──────── Extracted information ────────
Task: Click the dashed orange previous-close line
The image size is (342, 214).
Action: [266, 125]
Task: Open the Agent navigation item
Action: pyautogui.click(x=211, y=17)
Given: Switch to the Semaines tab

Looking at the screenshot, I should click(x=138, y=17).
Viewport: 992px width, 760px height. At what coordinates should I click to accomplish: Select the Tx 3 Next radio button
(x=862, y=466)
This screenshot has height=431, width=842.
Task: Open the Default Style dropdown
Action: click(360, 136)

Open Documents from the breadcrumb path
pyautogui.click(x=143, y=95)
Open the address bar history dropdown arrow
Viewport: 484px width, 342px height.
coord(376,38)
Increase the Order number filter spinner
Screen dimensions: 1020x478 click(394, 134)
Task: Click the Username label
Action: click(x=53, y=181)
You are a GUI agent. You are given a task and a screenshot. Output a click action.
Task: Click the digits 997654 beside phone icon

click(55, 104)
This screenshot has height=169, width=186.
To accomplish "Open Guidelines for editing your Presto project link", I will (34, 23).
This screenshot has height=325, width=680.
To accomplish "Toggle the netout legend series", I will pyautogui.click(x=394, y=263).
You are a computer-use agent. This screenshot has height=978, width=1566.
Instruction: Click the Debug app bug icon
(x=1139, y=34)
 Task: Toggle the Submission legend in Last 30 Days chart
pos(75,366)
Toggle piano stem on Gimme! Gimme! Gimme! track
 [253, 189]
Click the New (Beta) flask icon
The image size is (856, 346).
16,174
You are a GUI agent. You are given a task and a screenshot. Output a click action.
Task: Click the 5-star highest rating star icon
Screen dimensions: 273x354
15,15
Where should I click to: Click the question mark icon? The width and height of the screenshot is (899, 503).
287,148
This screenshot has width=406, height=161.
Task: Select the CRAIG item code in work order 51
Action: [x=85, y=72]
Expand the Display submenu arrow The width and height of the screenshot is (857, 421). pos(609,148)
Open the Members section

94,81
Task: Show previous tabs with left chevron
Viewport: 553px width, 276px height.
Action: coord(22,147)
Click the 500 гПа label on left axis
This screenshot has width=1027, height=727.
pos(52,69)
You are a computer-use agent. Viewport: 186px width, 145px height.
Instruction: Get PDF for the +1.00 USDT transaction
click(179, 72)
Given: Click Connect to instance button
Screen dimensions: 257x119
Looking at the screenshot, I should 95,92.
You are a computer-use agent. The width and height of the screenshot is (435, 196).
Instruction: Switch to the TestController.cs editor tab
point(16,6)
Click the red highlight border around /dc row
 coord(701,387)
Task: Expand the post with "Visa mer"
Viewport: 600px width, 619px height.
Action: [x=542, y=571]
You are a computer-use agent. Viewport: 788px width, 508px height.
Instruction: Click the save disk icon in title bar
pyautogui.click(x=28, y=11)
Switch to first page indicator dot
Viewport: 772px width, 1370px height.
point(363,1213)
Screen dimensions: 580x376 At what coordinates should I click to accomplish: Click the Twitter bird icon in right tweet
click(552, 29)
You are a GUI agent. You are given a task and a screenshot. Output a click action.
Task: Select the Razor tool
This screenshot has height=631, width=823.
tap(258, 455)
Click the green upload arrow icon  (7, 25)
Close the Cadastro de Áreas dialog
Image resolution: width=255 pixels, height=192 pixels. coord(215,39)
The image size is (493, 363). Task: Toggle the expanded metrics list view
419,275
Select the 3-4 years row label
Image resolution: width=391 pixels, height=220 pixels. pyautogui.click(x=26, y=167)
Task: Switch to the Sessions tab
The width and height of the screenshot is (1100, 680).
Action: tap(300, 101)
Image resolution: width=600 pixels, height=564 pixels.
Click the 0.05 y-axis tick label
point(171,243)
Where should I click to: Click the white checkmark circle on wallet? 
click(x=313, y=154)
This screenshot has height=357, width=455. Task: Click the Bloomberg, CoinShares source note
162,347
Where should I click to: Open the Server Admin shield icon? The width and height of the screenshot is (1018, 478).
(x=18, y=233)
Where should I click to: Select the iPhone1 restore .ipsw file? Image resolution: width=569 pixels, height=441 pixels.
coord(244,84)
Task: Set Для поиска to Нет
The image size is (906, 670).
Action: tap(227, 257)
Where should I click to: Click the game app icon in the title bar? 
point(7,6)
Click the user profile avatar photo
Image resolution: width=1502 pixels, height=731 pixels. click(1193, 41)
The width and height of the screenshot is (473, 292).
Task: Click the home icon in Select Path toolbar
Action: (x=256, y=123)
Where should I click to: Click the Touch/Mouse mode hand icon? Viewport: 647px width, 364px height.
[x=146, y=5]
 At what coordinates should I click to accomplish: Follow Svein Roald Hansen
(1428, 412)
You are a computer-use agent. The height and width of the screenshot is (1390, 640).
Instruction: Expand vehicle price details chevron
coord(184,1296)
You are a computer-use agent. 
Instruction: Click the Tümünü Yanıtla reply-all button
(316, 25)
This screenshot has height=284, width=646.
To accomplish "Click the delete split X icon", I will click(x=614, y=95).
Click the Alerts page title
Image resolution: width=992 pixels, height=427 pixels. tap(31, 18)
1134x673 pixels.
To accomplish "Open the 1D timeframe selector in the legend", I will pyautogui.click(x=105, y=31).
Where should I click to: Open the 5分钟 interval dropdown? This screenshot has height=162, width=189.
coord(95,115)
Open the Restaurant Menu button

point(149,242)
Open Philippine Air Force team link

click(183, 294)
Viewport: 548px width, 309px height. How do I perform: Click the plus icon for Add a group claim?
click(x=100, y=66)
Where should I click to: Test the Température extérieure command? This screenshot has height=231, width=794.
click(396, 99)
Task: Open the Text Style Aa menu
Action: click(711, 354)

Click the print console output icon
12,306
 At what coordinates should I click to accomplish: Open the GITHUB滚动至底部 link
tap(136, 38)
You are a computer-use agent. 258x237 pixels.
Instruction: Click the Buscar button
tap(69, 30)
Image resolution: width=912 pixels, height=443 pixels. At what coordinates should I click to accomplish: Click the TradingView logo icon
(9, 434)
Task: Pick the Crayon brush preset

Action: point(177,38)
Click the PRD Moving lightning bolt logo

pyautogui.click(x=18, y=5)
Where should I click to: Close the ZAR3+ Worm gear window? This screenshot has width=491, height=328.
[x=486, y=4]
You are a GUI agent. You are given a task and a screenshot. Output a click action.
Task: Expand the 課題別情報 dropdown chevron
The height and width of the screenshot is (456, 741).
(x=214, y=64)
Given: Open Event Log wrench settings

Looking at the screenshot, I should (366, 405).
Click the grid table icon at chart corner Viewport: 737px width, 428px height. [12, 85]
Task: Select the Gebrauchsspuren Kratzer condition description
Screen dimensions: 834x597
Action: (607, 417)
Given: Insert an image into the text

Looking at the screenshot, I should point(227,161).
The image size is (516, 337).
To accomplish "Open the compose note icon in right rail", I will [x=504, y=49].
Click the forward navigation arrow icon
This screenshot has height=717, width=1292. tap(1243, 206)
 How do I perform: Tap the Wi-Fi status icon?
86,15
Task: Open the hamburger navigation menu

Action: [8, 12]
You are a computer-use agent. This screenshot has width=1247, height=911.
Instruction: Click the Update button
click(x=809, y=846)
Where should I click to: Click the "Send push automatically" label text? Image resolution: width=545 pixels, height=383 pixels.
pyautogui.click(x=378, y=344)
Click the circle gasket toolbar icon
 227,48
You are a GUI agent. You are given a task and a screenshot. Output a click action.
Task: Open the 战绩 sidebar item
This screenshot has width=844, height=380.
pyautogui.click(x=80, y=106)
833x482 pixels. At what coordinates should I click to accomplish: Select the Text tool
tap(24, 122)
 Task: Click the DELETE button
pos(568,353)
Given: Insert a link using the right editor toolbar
────────
Exercise requirements: Would you reproduce the entire listing, keeping every line as it is?

Result of the task:
Task: Click the dashed orange previous-close line
The image size is (342, 214).
Action: [266, 125]
Task: Open the Agent navigation item
Action: pyautogui.click(x=211, y=17)
Given: Switch to the Semaines tab

Looking at the screenshot, I should click(x=138, y=17).
Viewport: 992px width, 760px height. At what coordinates should I click to accomplish: Select the Tx 3 Next radio button
(x=862, y=466)
This screenshot has height=431, width=842.
Task: Open the Default Style dropdown
Action: click(360, 136)

Open Documents from the breadcrumb path
pyautogui.click(x=143, y=95)
Open the address bar history dropdown arrow
Viewport: 484px width, 342px height.
coord(376,38)
Increase the Order number filter spinner
Screen dimensions: 1020x478 click(394, 134)
Task: Click the Username label
Action: click(x=53, y=181)
You are a GUI agent. You are given a task and a screenshot. Output a click action.
Task: Click the digits 997654 beside phone icon

click(55, 104)
This screenshot has height=169, width=186.
To accomplish "Open Guidelines for editing your Presto project link", I will (34, 23).
This screenshot has height=325, width=680.
To accomplish "Toggle the netout legend series", I will pyautogui.click(x=394, y=263).
You are a computer-use agent. This screenshot has height=978, width=1566.
Instruction: Click the Debug app bug icon
(x=1139, y=34)
 Task: Toggle the Submission legend in Last 30 Days chart
pos(75,366)
Toggle piano stem on Gimme! Gimme! Gimme! track
 [253, 189]
Click the New (Beta) flask icon
The image size is (856, 346).
16,174
You are a GUI agent. You are given a task and a screenshot. Output a click action.
Task: Click the 5-star highest rating star icon
Screen dimensions: 273x354
15,15
Where should I click to: Click the question mark icon? The width and height of the screenshot is (899, 503).
287,148
This screenshot has width=406, height=161.
Task: Select the CRAIG item code in work order 51
Action: [x=85, y=72]
Expand the Display submenu arrow The width and height of the screenshot is (857, 421). pos(609,148)
Open the Members section

94,81
Task: Show previous tabs with left chevron
Viewport: 553px width, 276px height.
Action: coord(22,147)
Click the 500 гПа label on left axis
This screenshot has width=1027, height=727.
pos(52,69)
You are a computer-use agent. Viewport: 186px width, 145px height.
Instruction: Get PDF for the +1.00 USDT transaction
click(179, 72)
Given: Click Connect to instance button
Screen dimensions: 257x119
Looking at the screenshot, I should 95,92.
You are a computer-use agent. The width and height of the screenshot is (435, 196).
Instruction: Switch to the TestController.cs editor tab
point(16,6)
Click the red highlight border around /dc row
 coord(701,387)
Task: Expand the post with "Visa mer"
Viewport: 600px width, 619px height.
Action: [x=542, y=571]
You are a computer-use agent. Viewport: 788px width, 508px height.
Instruction: Click the save disk icon in title bar
pyautogui.click(x=28, y=11)
Switch to first page indicator dot
Viewport: 772px width, 1370px height.
point(363,1213)
Screen dimensions: 580x376 At what coordinates should I click to accomplish: Click the Twitter bird icon in right tweet
click(552, 29)
You are a GUI agent. You are given a task and a screenshot. Output a click action.
Task: Select the Razor tool
This screenshot has height=631, width=823.
tap(258, 455)
Click the green upload arrow icon  (7, 25)
Close the Cadastro de Áreas dialog
Image resolution: width=255 pixels, height=192 pixels. coord(215,39)
The image size is (493, 363). Task: Toggle the expanded metrics list view
419,275
Select the 3-4 years row label
Image resolution: width=391 pixels, height=220 pixels. pyautogui.click(x=26, y=167)
Task: Switch to the Sessions tab
The width and height of the screenshot is (1100, 680).
Action: tap(300, 101)
Image resolution: width=600 pixels, height=564 pixels.
Click the 0.05 y-axis tick label
point(171,243)
Where should I click to: Click the white checkmark circle on wallet? 
click(x=313, y=154)
This screenshot has height=357, width=455. Task: Click the Bloomberg, CoinShares source note
162,347
Where should I click to: Open the Server Admin shield icon? The width and height of the screenshot is (1018, 478).
(x=18, y=233)
Where should I click to: Select the iPhone1 restore .ipsw file? Image resolution: width=569 pixels, height=441 pixels.
coord(244,84)
Task: Set Для поиска to Нет
The image size is (906, 670).
Action: tap(227, 257)
Where should I click to: Click the game app icon in the title bar? 
point(7,6)
Click the user profile avatar photo
Image resolution: width=1502 pixels, height=731 pixels. click(1193, 41)
The width and height of the screenshot is (473, 292).
Task: Click the home icon in Select Path toolbar
Action: (x=256, y=123)
Where should I click to: Click the Touch/Mouse mode hand icon? Viewport: 647px width, 364px height.
[x=146, y=5]
 At what coordinates should I click to accomplish: Follow Svein Roald Hansen
(1428, 412)
You are a computer-use agent. The height and width of the screenshot is (1390, 640).
Instruction: Expand vehicle price details chevron
coord(184,1296)
You are a computer-use agent. 
Instruction: Click the Tümünü Yanıtla reply-all button
(316, 25)
This screenshot has height=284, width=646.
To accomplish "Click the delete split X icon", I will click(x=614, y=95).
Click the Alerts page title
Image resolution: width=992 pixels, height=427 pixels. tap(31, 18)
1134x673 pixels.
To accomplish "Open the 1D timeframe selector in the legend", I will pyautogui.click(x=105, y=31).
Where should I click to: Open the 5分钟 interval dropdown? This screenshot has height=162, width=189.
coord(95,115)
Open the Restaurant Menu button

point(149,242)
Open Philippine Air Force team link

click(183, 294)
Viewport: 548px width, 309px height. How do I perform: Click the plus icon for Add a group claim?
click(x=100, y=66)
Where should I click to: Test the Température extérieure command? This screenshot has height=231, width=794.
click(396, 99)
Task: Open the Text Style Aa menu
Action: click(711, 354)

Click the print console output icon
12,306
 At what coordinates should I click to accomplish: Open the GITHUB滚动至底部 link
tap(136, 38)
You are a computer-use agent. 258x237 pixels.
Instruction: Click the Buscar button
tap(69, 30)
Image resolution: width=912 pixels, height=443 pixels. At what coordinates should I click to accomplish: Click the TradingView logo icon
(9, 434)
Task: Pick the Crayon brush preset

Action: point(177,38)
Click the PRD Moving lightning bolt logo

pyautogui.click(x=18, y=5)
Where should I click to: Close the ZAR3+ Worm gear window? This screenshot has width=491, height=328.
[x=486, y=4]
You are a GUI agent. You are given a task and a screenshot. Output a click action.
Task: Expand the 課題別情報 dropdown chevron
The height and width of the screenshot is (456, 741).
(x=214, y=64)
Given: Open Event Log wrench settings

Looking at the screenshot, I should (366, 405).
Click the grid table icon at chart corner Viewport: 737px width, 428px height. [12, 85]
Task: Select the Gebrauchsspuren Kratzer condition description
Screen dimensions: 834x597
Action: (607, 417)
Given: Insert an image into the text

Looking at the screenshot, I should point(227,161).
The image size is (516, 337).
To accomplish "Open the compose note icon in right rail", I will [x=504, y=49].
Click the forward navigation arrow icon
This screenshot has height=717, width=1292. tap(1243, 206)
 How do I perform: Tap the Wi-Fi status icon?
86,15
Task: Open the hamburger navigation menu

Action: [8, 12]
You are a computer-use agent. This screenshot has width=1247, height=911.
Instruction: Click the Update button
click(x=809, y=846)
Where should I click to: Click the "Send push automatically" label text? Image resolution: width=545 pixels, height=383 pixels.
pyautogui.click(x=378, y=344)
Click the circle gasket toolbar icon
 227,48
You are a GUI agent. You are given a task and a screenshot. Output a click action.
Task: Open the 战绩 sidebar item
This screenshot has width=844, height=380.
pyautogui.click(x=80, y=106)
833x482 pixels. At what coordinates should I click to accomplish: Select the Text tool
tap(24, 122)
 Task: Click the DELETE button
pos(568,353)
Given: Insert a link using the right editor toolbar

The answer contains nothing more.